A senior lecturer at the University of Ghana’s Department of Geography, Professor Martin Oteng Ababio believes that no research was conducted before a law was passed to ban okada operations in Ghana.
According to him, the current law cannot stand the test of time because it has no research backing it.
He added that the lack of research prior to the passage of the law is the cause of confusion around okada operations now.
Section 128 (1) of the Road Traffic Regulations, 2012 (Legislative Instrument 2180), states: “The licencing authority shall not register a motorcycle to carry a fare-paying passenger.”
“The truth of the matter is that any law that is not by research is bound to fail. The failure of this law is not surprising to some of us. I suggest we look at the law in its totality because I don’t foresee the current law standing the test of time in Ghana today and in the near future,” Professor Oteng Ababio said in an interview on the Citi Breakfast Show on Thursday, September 17, 2020.
Prof. Ababio conducted a research on okada operations in 2012 and recommended that okada should not be banned.
Prof.
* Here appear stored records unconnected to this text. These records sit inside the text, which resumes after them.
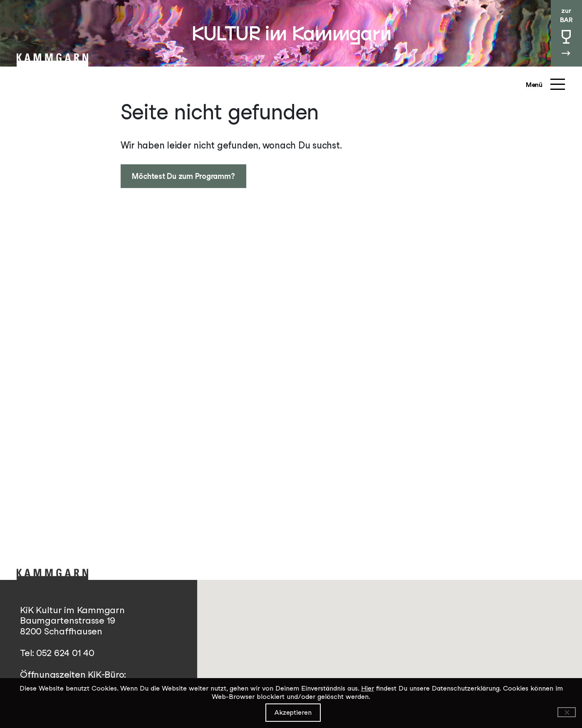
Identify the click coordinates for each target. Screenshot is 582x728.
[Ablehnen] (567, 712)
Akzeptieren (293, 712)
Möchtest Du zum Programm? (183, 176)
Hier (367, 688)
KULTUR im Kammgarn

Ababio further urged the government to take a second look at the law in question.
This he clarifies by adding that the okada business has come to stay.
“Motorbikes are part of our transportation system and it will forever be part of it. The use of same for commercial purposes is the bone of contention now. Can we look at it and see how we can regulate it and for that matter, I agree because it is well regulated in other parts of the world. Otherwise, if we go with banter or banning and not banning, the problem will continue to exist. ”
The main opposition National Democratic Congress (NDC) has promised to legalise the operations of the okada business.
The party’s flagbearer, John Dramani Mahama, who wants critics of his promise to stop acting like “ostriches”, maintains the okada business has come to stay.
According to him, okada is the only means of transport for some people in some parts of the country.
But the governing New Patriotic Party (NPP) says it will not succumb to pressure to legalise okada operations.
Describing the operationalisation of okada in the country as a “risky business”, the Vice President, Dr. Mahamudu Bawumia disclosed that government will instead offer new cars to the operators on a lease basis in order for them to carry out their activities in a much safer manner.
“You don’t want to finish graduate school and then make a life from okada riding. You can have a better option, and we will give you a better option. So yes, we will not legalise the okada business in Ghana. It may be a tough decision but it is in the interest of Ghanaians. We are having discussions, but we will stick to our decision to provide a better alternative for the okada riders. Let’s give them an opportunity to buy safer vehicles through lease and pay over time. It is a better option than what the alternative is,” he said.